[Recorded data]

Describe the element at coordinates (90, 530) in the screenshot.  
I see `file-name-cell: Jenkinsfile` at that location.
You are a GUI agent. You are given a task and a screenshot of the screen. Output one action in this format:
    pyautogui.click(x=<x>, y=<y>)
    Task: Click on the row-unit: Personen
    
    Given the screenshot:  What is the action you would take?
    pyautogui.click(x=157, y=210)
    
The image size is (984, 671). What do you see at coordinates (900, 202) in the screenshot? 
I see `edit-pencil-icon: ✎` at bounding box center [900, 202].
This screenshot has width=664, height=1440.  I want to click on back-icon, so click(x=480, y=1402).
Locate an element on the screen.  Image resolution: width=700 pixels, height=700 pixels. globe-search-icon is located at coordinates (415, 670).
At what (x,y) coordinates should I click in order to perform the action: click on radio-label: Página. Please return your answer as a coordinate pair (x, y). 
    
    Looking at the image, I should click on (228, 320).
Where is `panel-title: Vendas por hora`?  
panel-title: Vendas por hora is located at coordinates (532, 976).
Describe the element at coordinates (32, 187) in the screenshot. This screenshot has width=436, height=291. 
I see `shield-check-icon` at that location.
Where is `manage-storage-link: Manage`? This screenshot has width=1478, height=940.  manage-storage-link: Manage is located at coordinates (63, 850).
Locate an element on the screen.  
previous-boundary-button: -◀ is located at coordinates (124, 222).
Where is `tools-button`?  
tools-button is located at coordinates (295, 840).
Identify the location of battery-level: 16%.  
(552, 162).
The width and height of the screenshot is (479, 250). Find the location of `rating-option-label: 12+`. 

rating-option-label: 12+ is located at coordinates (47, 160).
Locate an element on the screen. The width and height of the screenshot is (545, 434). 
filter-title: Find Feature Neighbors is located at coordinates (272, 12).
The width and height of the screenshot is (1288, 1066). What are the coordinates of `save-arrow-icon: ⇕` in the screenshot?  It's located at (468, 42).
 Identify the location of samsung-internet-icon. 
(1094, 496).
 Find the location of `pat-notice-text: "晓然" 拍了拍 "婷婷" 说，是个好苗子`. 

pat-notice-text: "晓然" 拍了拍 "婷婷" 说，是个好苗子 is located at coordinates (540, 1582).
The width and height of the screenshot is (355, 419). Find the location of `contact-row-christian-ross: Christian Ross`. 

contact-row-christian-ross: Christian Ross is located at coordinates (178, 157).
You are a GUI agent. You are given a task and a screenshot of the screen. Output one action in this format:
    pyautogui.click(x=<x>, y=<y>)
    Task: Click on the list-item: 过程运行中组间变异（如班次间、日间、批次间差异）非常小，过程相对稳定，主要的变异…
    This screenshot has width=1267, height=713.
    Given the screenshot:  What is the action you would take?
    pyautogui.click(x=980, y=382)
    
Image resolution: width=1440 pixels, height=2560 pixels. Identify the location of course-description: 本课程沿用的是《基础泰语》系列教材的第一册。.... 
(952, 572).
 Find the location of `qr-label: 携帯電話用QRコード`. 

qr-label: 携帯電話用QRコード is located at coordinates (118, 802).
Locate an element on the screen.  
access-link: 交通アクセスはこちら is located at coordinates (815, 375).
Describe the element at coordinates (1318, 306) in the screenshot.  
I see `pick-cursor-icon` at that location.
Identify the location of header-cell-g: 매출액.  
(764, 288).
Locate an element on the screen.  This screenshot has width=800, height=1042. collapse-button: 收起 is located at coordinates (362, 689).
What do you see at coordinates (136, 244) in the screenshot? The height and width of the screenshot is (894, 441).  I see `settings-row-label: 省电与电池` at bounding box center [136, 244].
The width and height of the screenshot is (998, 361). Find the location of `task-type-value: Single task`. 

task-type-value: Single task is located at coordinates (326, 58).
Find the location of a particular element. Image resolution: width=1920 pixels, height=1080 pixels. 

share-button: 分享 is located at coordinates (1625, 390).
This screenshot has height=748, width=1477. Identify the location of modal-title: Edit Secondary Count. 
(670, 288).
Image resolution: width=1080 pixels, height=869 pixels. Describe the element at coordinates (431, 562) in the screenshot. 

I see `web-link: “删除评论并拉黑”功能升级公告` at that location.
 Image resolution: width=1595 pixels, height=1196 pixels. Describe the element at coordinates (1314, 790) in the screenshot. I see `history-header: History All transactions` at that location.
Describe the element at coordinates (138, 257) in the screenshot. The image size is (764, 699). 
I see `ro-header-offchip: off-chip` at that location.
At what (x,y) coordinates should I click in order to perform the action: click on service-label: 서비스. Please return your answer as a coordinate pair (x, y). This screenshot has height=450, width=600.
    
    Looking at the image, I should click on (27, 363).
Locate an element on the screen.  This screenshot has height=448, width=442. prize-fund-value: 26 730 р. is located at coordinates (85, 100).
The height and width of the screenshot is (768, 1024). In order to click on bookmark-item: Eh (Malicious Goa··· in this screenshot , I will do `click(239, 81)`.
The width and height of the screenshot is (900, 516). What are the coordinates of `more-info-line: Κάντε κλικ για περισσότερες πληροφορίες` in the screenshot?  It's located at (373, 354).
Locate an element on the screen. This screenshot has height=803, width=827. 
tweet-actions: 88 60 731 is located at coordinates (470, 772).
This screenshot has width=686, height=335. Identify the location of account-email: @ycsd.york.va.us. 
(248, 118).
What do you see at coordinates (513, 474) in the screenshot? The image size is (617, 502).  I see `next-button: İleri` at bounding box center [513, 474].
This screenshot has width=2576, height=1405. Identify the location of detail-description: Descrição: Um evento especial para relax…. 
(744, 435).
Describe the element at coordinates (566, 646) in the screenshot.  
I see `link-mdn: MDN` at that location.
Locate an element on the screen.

[/Recorded data]

▶ _What is needed_
Update these lines by replacing "Locate an element on the screen" with "Find an element on the screen" throughout, leaving everything else unchanged.

▶ _Answer section_
Describe the element at coordinates (90, 530) in the screenshot.  
I see `file-name-cell: Jenkinsfile` at that location.
You are a GUI agent. You are given a task and a screenshot of the screen. Output one action in this format:
    pyautogui.click(x=<x>, y=<y>)
    Task: Click on the row-unit: Personen
    
    Given the screenshot:  What is the action you would take?
    pyautogui.click(x=157, y=210)
    
The image size is (984, 671). What do you see at coordinates (900, 202) in the screenshot? 
I see `edit-pencil-icon: ✎` at bounding box center [900, 202].
This screenshot has width=664, height=1440.  I want to click on back-icon, so click(x=480, y=1402).
Find an element on the screen.  Image resolution: width=700 pixels, height=700 pixels. globe-search-icon is located at coordinates (415, 670).
At what (x,y) coordinates should I click in order to perform the action: click on radio-label: Página. Please return your answer as a coordinate pair (x, y). 
    
    Looking at the image, I should click on (228, 320).
Where is `panel-title: Vendas por hora`?  
panel-title: Vendas por hora is located at coordinates (532, 976).
Describe the element at coordinates (32, 187) in the screenshot. This screenshot has width=436, height=291. 
I see `shield-check-icon` at that location.
Where is `manage-storage-link: Manage`? This screenshot has width=1478, height=940.  manage-storage-link: Manage is located at coordinates (63, 850).
Find an element on the screen.  
previous-boundary-button: -◀ is located at coordinates (124, 222).
Where is `tools-button`?  
tools-button is located at coordinates (295, 840).
Identify the location of battery-level: 16%.  
(552, 162).
The width and height of the screenshot is (479, 250). Find the location of `rating-option-label: 12+`. 

rating-option-label: 12+ is located at coordinates (47, 160).
Find an element on the screen. The width and height of the screenshot is (545, 434). 
filter-title: Find Feature Neighbors is located at coordinates (272, 12).
The width and height of the screenshot is (1288, 1066). What are the coordinates of `save-arrow-icon: ⇕` in the screenshot?  It's located at (468, 42).
 Identify the location of samsung-internet-icon. 
(1094, 496).
 Find the location of `pat-notice-text: "晓然" 拍了拍 "婷婷" 说，是个好苗子`. 

pat-notice-text: "晓然" 拍了拍 "婷婷" 说，是个好苗子 is located at coordinates (540, 1582).
The width and height of the screenshot is (355, 419). Find the location of `contact-row-christian-ross: Christian Ross`. 

contact-row-christian-ross: Christian Ross is located at coordinates (178, 157).
You are a GUI agent. You are given a task and a screenshot of the screen. Output one action in this format:
    pyautogui.click(x=<x>, y=<y>)
    Task: Click on the list-item: 过程运行中组间变异（如班次间、日间、批次间差异）非常小，过程相对稳定，主要的变异…
    This screenshot has width=1267, height=713.
    Given the screenshot:  What is the action you would take?
    pyautogui.click(x=980, y=382)
    
Image resolution: width=1440 pixels, height=2560 pixels. Identify the location of course-description: 本课程沿用的是《基础泰语》系列教材的第一册。.... 
(952, 572).
 Find the location of `qr-label: 携帯電話用QRコード`. 

qr-label: 携帯電話用QRコード is located at coordinates (118, 802).
Find an element on the screen.  
access-link: 交通アクセスはこちら is located at coordinates (815, 375).
Describe the element at coordinates (1318, 306) in the screenshot.  
I see `pick-cursor-icon` at that location.
Identify the location of header-cell-g: 매출액.  
(764, 288).
Find an element on the screen.  This screenshot has width=800, height=1042. collapse-button: 收起 is located at coordinates (362, 689).
What do you see at coordinates (136, 244) in the screenshot? The height and width of the screenshot is (894, 441).  I see `settings-row-label: 省电与电池` at bounding box center [136, 244].
The width and height of the screenshot is (998, 361). Find the location of `task-type-value: Single task`. 

task-type-value: Single task is located at coordinates (326, 58).
Find the location of a particular element. Image resolution: width=1920 pixels, height=1080 pixels. 

share-button: 分享 is located at coordinates (1625, 390).
This screenshot has height=748, width=1477. Identify the location of modal-title: Edit Secondary Count. 
(670, 288).
Image resolution: width=1080 pixels, height=869 pixels. Describe the element at coordinates (431, 562) in the screenshot. 

I see `web-link: “删除评论并拉黑”功能升级公告` at that location.
 Image resolution: width=1595 pixels, height=1196 pixels. Describe the element at coordinates (1314, 790) in the screenshot. I see `history-header: History All transactions` at that location.
Describe the element at coordinates (138, 257) in the screenshot. The image size is (764, 699). 
I see `ro-header-offchip: off-chip` at that location.
At what (x,y) coordinates should I click in order to perform the action: click on service-label: 서비스. Please return your answer as a coordinate pair (x, y). This screenshot has height=450, width=600.
    
    Looking at the image, I should click on (27, 363).
Find an element on the screen.  This screenshot has height=448, width=442. prize-fund-value: 26 730 р. is located at coordinates (85, 100).
The height and width of the screenshot is (768, 1024). In order to click on bookmark-item: Eh (Malicious Goa··· in this screenshot , I will do `click(239, 81)`.
The width and height of the screenshot is (900, 516). What are the coordinates of `more-info-line: Κάντε κλικ για περισσότερες πληροφορίες` in the screenshot?  It's located at (373, 354).
Find an element on the screen. This screenshot has height=803, width=827. 
tweet-actions: 88 60 731 is located at coordinates (470, 772).
This screenshot has width=686, height=335. Identify the location of account-email: @ycsd.york.va.us. 
(248, 118).
What do you see at coordinates (513, 474) in the screenshot? The image size is (617, 502).  I see `next-button: İleri` at bounding box center [513, 474].
This screenshot has width=2576, height=1405. Identify the location of detail-description: Descrição: Um evento especial para relax…. 
(744, 435).
Describe the element at coordinates (566, 646) in the screenshot.  
I see `link-mdn: MDN` at that location.
Find an element on the screen.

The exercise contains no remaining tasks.